Les pratiques numériques des adolescents font désormais partie intégrante de leur vie et bousculent les schémas éducatifs familiaux. Dans toutes les familles, les parents recourent, avec plus ou moins de succès, à des stratégies variées pour réguler l’usage des appareils numériques, dont ils ont une perception ambivalente. Soumis à diverses contraintes, le contrôle parental varie en fonction des milieux sociaux et diffère selon la propre proximité des parents avec la culture numérique.
1La complexité de l’éducation familiale contemporaine tient à la nécessité d’assurer un contrôle parental répondant aux enjeux de conformité et de réussite scolaire, tout en maintenant une relation de qualité, favorable à l’épanouissement et l’autonomisation de l’enfant (Singly, 1996). La régulation des activités numériques s’inscrit dans ce cadre.
================================
■ Consigne
Recopiez le passage du texte sur les pratiques numériques des adolescents qui commence à "Les pratiques numériques" et se termine à "la culture numérique.", en substituant "collégiens" à "adolescents".

■ Documents fournis
================================
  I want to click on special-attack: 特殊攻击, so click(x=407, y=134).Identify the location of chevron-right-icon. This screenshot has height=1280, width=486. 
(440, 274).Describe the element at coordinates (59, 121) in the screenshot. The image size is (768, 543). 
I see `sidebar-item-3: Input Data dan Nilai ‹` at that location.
================================
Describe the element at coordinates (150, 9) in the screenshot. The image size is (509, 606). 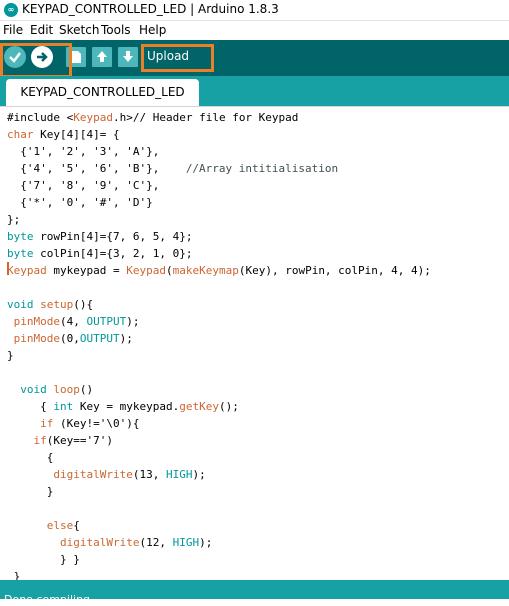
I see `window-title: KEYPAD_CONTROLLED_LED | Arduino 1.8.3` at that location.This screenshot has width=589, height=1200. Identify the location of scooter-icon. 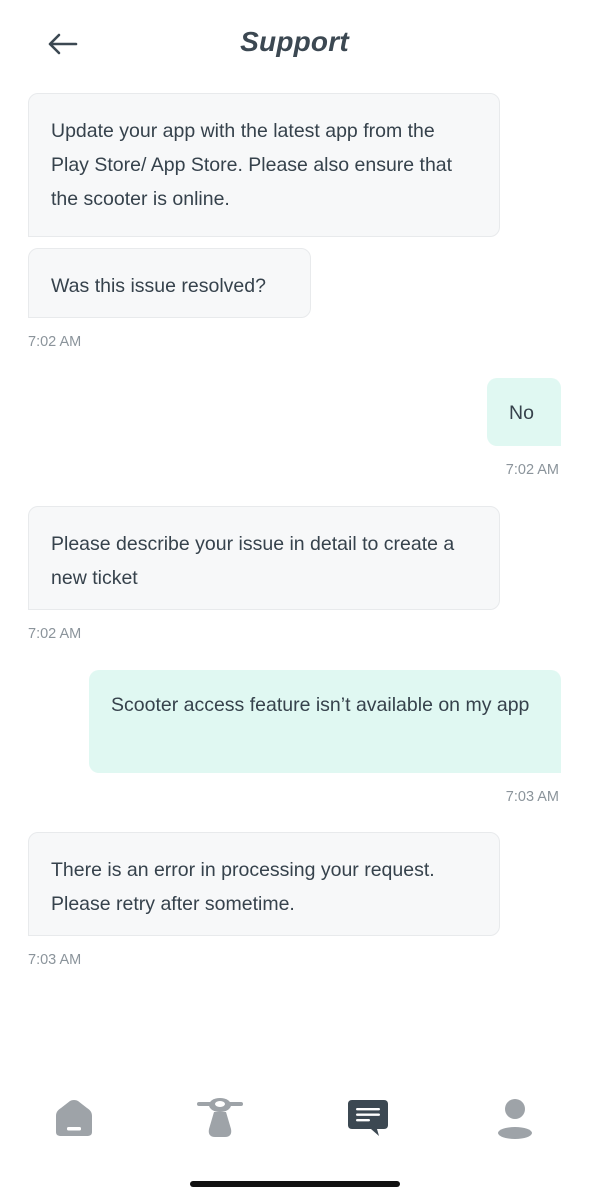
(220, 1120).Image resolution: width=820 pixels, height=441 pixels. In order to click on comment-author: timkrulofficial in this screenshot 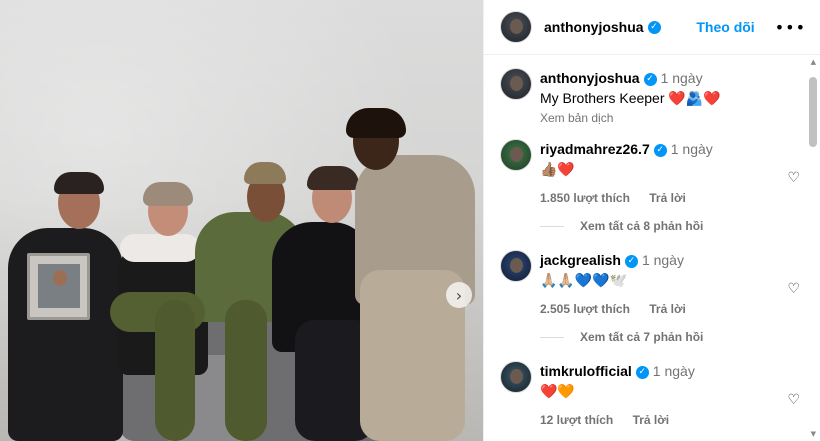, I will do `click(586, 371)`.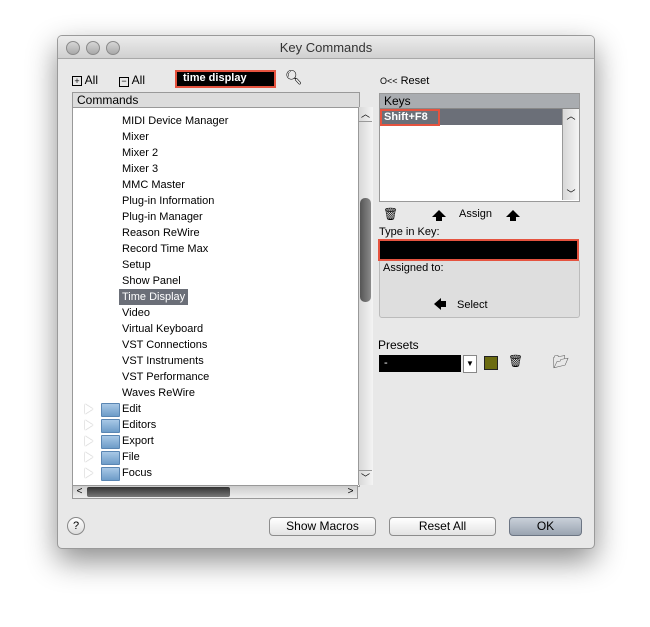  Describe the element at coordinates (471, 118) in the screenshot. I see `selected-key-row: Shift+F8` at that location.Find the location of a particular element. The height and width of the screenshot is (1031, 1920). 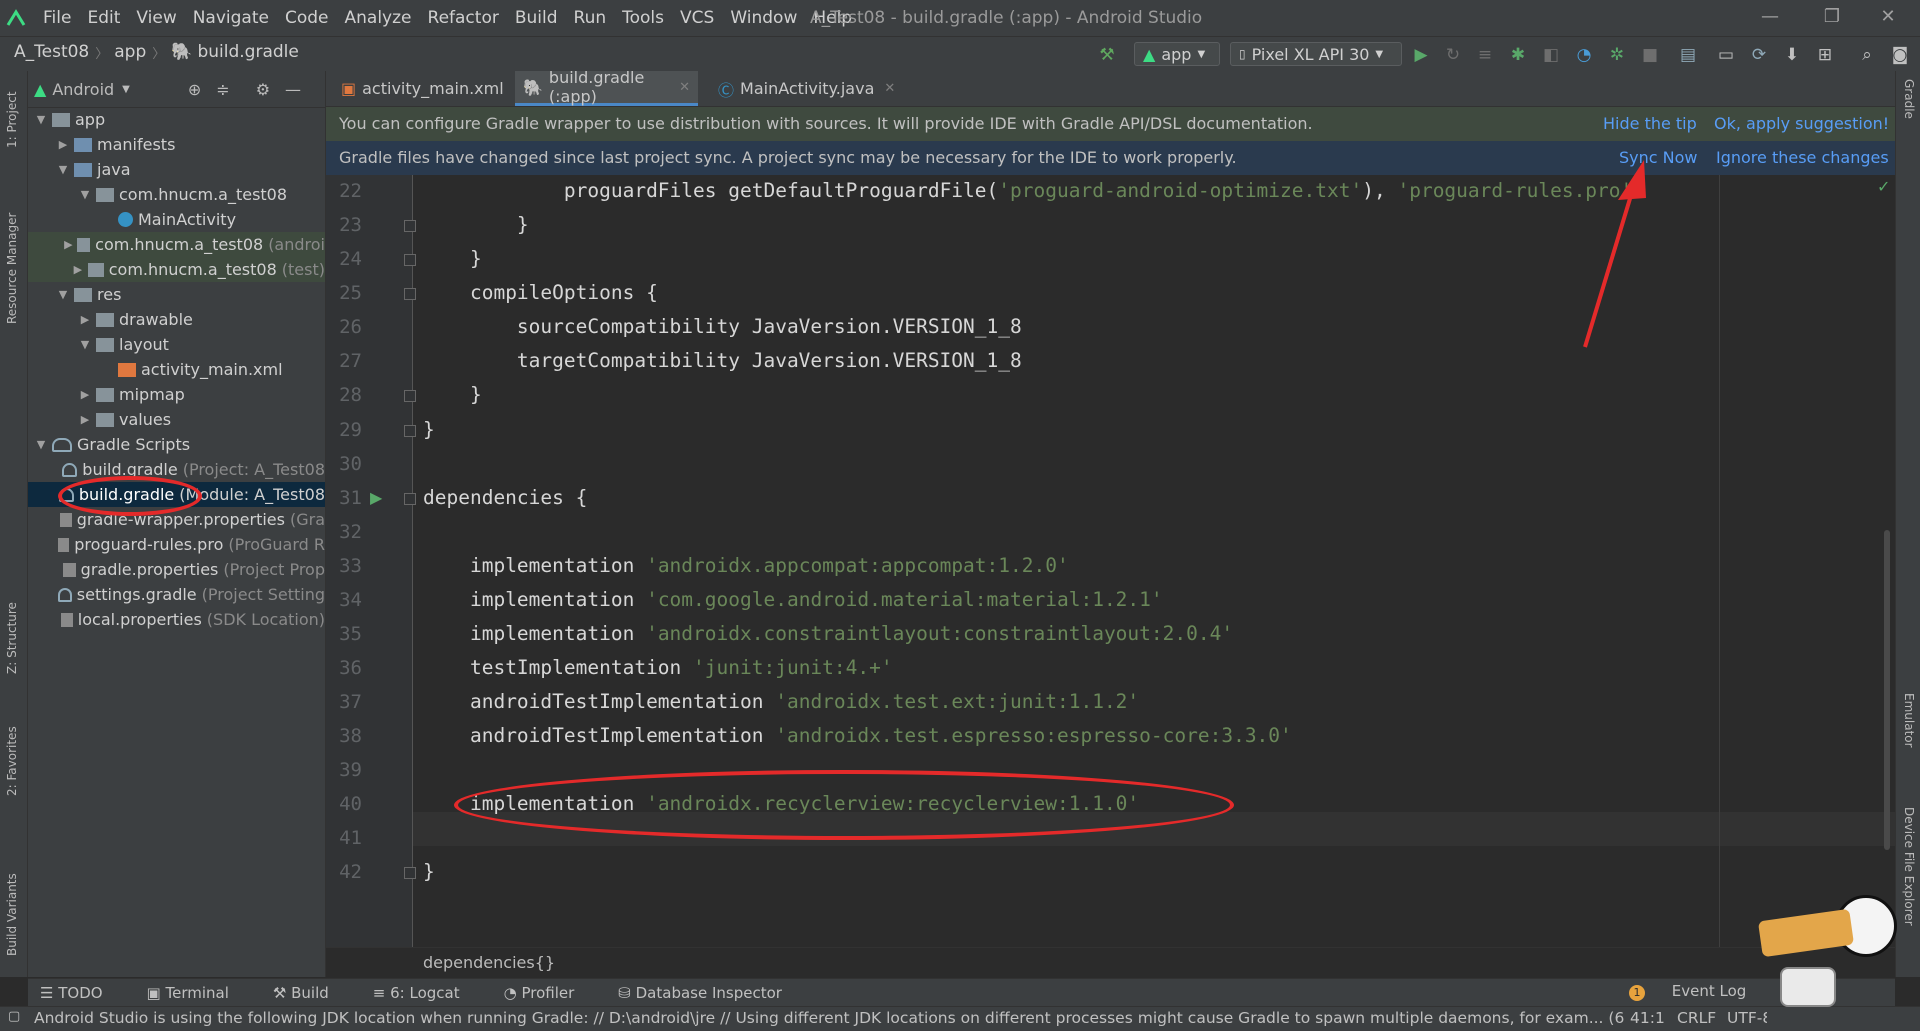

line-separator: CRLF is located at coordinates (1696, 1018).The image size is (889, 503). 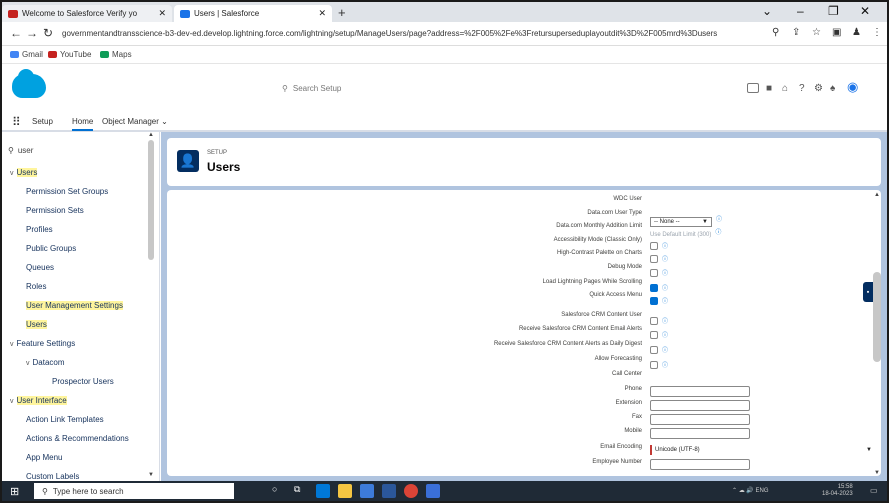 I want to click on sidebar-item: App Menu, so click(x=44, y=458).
================================
■ Solution rédigée
Les pratiques numériques des collégiens font désormais partie intégrante de leur vie et bousculent les schémas éducatifs familiaux. Dans toutes les familles, les parents recourent, avec plus ou moins de succès, à des stratégies variées pour réguler l’usage des appareils numériques, dont ils ont une perception ambivalente. Soumis à diverses contraintes, le contrôle parental varie en fonction des milieux sociaux et diffère selon la propre proximité des parents avec la culture numérique.